Down-regulated expression of acid-sensing ion channel 1a in cortical lesions of patients with focal cortical dysplasia.

ABSTRACT

Focal cortical dysplasia (FCD) represents a well-recognized cause of medically intractable epilepsy. Previous studies have indicated that seizures can reduce brain pH and then eliminate seizure discharges. Acid-sensing ion channels (ASICs) are H(+)-gated cation channels that are widely expressed in the central and peripheral nervous systems. To understand the potential roles of ASIC1a in the epileptogenesis of FCD, we investigated the expression and distribution patterns of ASIC1a in surgical specimens from patients with FCD and age-matched normal cortices (CTX).
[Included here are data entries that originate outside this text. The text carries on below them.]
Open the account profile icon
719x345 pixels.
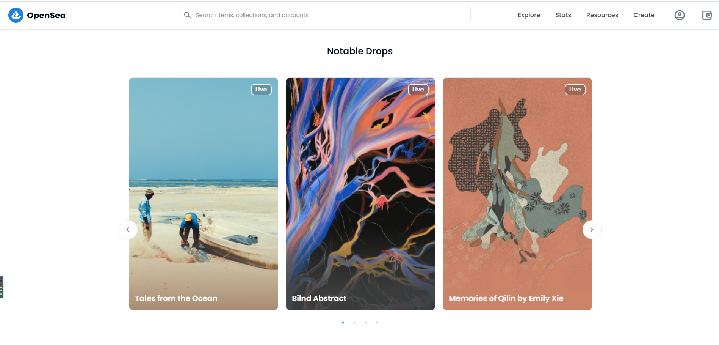click(680, 15)
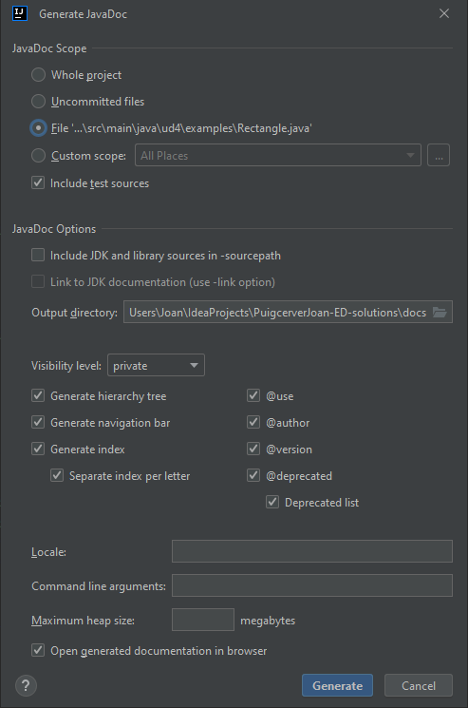Open the output directory folder browser icon
Viewport: 468px width, 708px height.
coord(440,313)
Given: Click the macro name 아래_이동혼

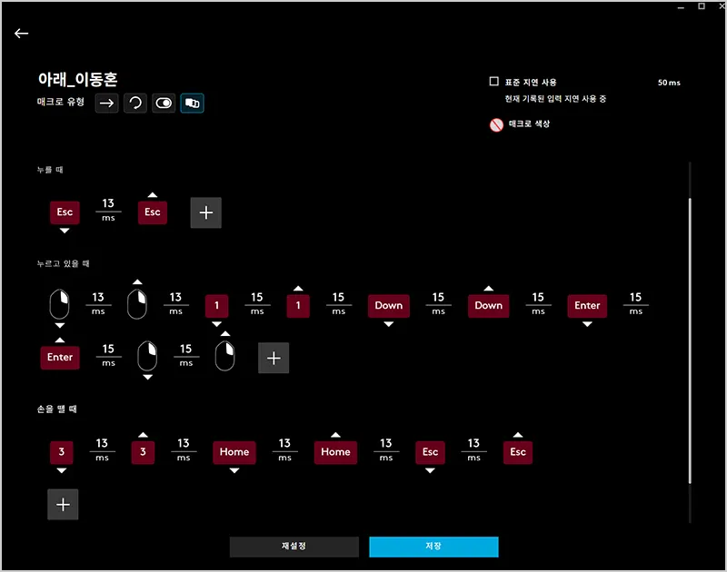Looking at the screenshot, I should (x=77, y=80).
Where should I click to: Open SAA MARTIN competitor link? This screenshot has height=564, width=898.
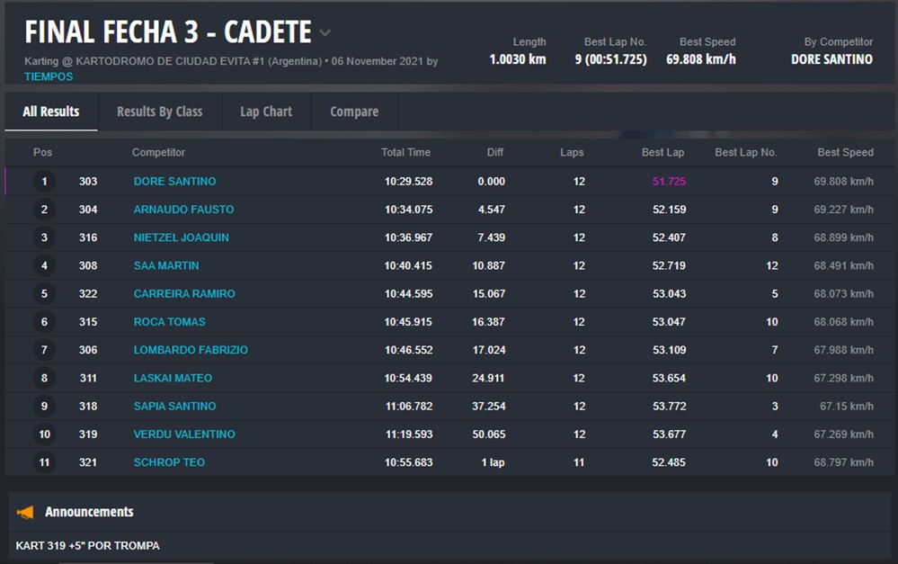tap(166, 265)
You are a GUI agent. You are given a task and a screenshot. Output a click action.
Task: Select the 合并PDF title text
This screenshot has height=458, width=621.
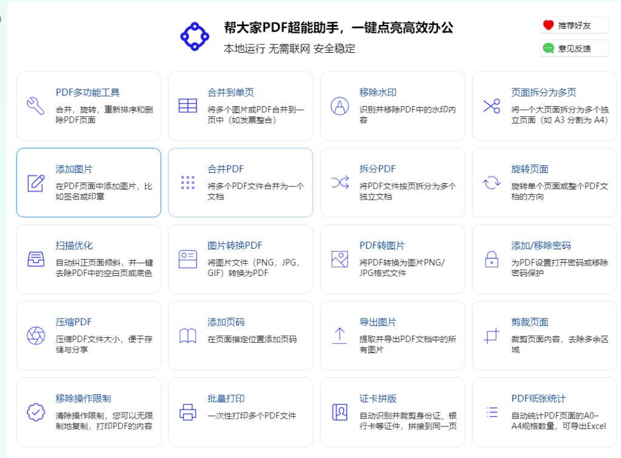pyautogui.click(x=226, y=169)
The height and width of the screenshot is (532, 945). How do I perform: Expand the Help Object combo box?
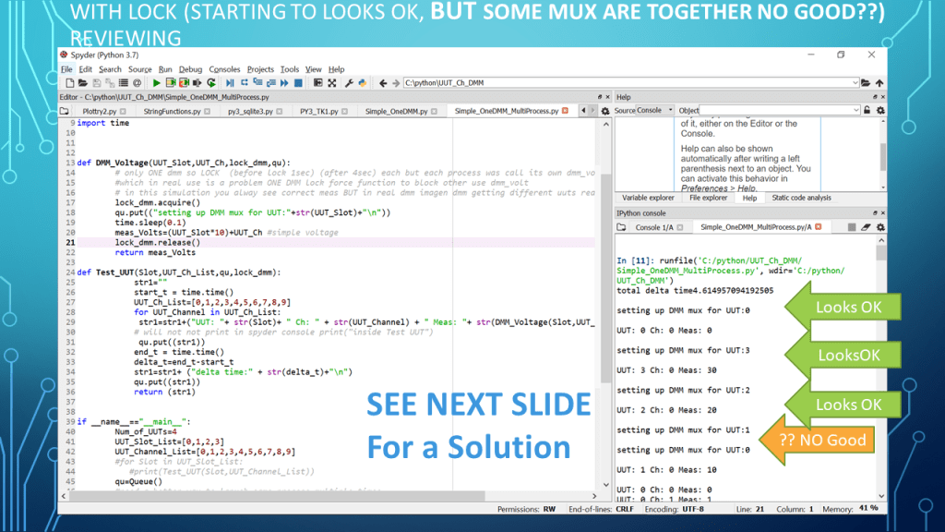pyautogui.click(x=857, y=110)
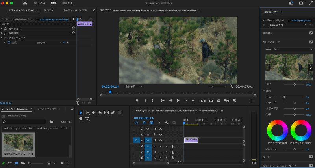This screenshot has height=168, width=315.
Task: Open the 全体表示 zoom level dropdown
Action: 133,86
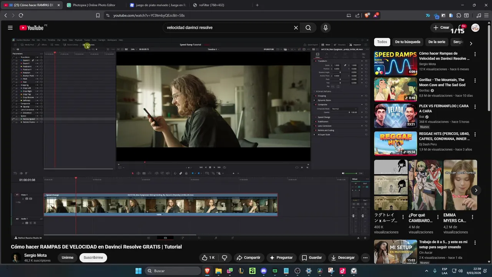Toggle subscription with the Suscribirme button
Image resolution: width=492 pixels, height=277 pixels.
[93, 258]
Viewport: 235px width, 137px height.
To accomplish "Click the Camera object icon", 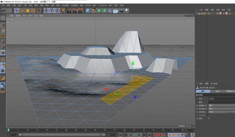I will click(121, 11).
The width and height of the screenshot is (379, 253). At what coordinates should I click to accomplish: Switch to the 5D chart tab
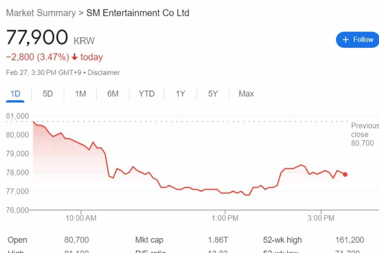pyautogui.click(x=48, y=94)
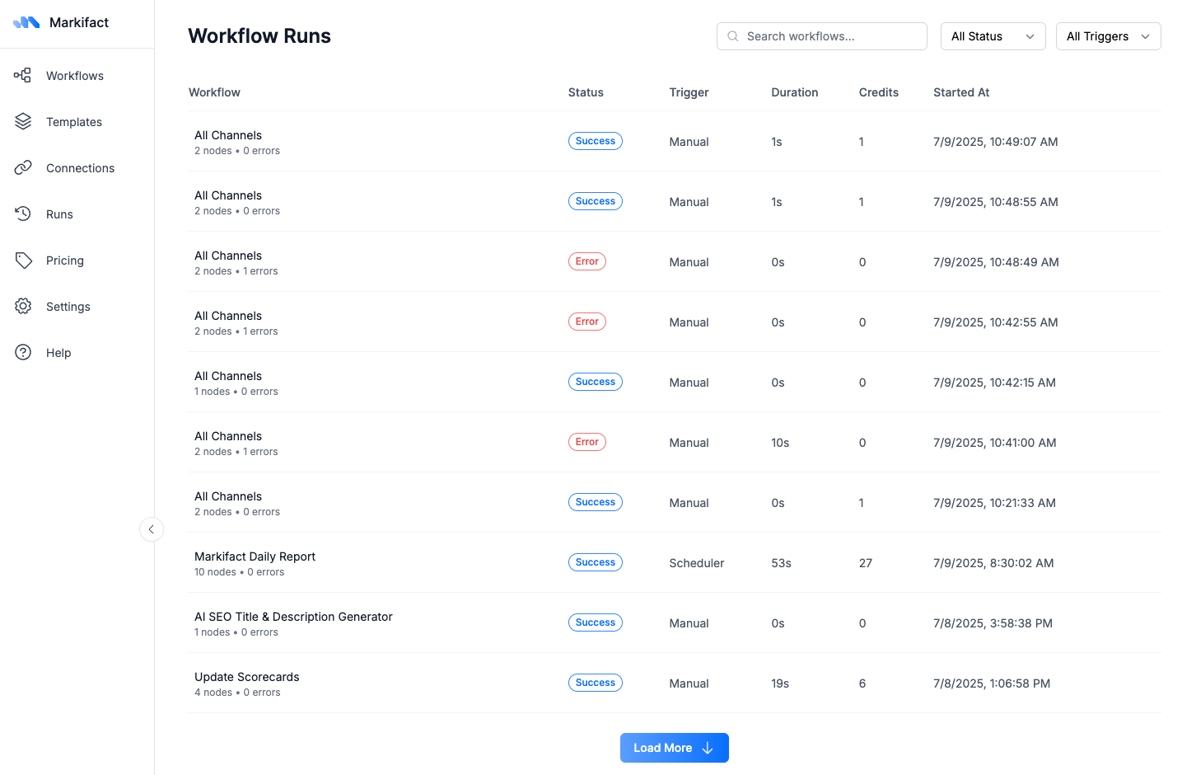Open the Help question mark icon
This screenshot has height=775, width=1182.
tap(24, 352)
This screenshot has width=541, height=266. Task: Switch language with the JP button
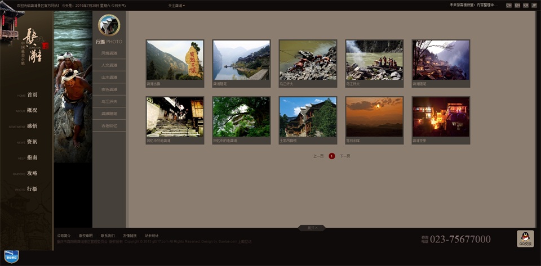[534, 5]
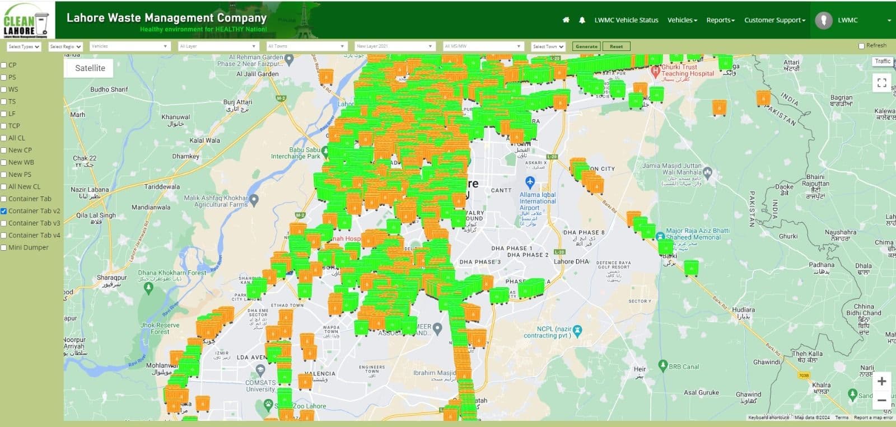Go to the home icon in navbar
This screenshot has width=896, height=427.
coord(566,20)
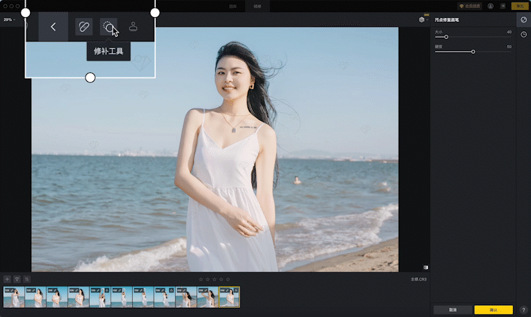Viewport: 531px width, 317px height.
Task: Click the back arrow in the retouch toolbar
Action: (x=53, y=27)
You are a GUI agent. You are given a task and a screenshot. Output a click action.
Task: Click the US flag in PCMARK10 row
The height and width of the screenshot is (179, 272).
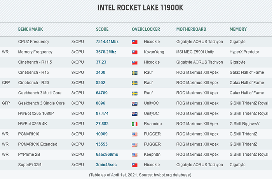click(134, 134)
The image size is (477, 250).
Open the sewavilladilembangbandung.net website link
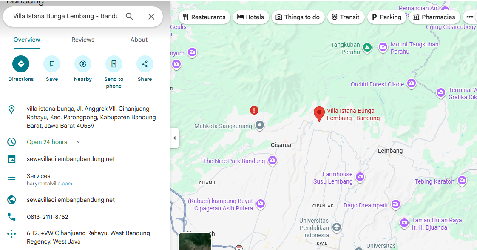(71, 200)
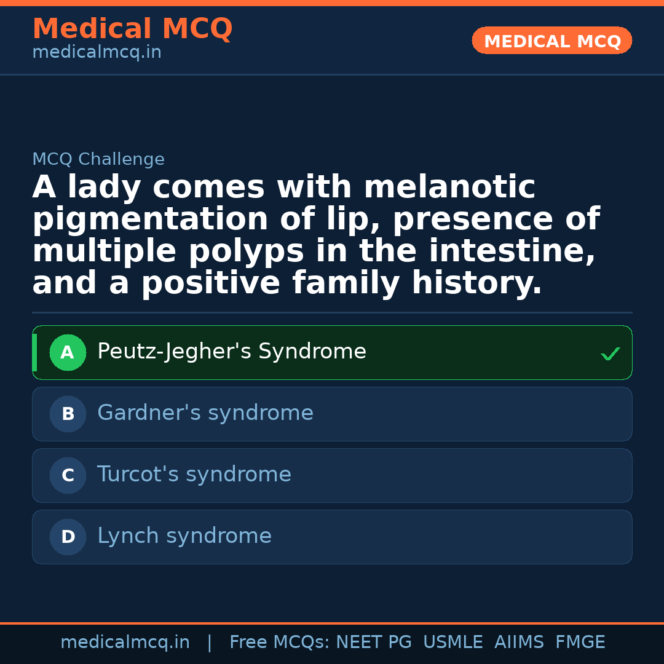Open the NEET PG section
The height and width of the screenshot is (664, 664).
[x=373, y=641]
Decreased ASIC1a messenger RNA (mRNA) and protein expression were detected in FCD compared with CTX. Moreover, the expression of ASIC1a was significantly lower in FCD type II than FCD type I. Immunohistochemistry results indicated that the overall immunoreactivity of the ASIC1a staining was diminished in the dysplastic cortices of FCD compared to the CTX samples. In FCD, ASIC1a immunoreactivity was mainly observed in reactive astrocytes and a minority of malformed cells, including hypertrophic neurons, dysmorphic neurons, and balloon cells. Confocal analysis demonstrated that most malformed cells expressing ASIC1a were co-labeled with neuronal rather than astrocytic markers, indicating a neuronal lineage. In conclusion, the downregulation and altered cellular distribution of ASIC1a in FCD suggest that ASIC1a may potentially contribute to the epileptogenesis of FCD.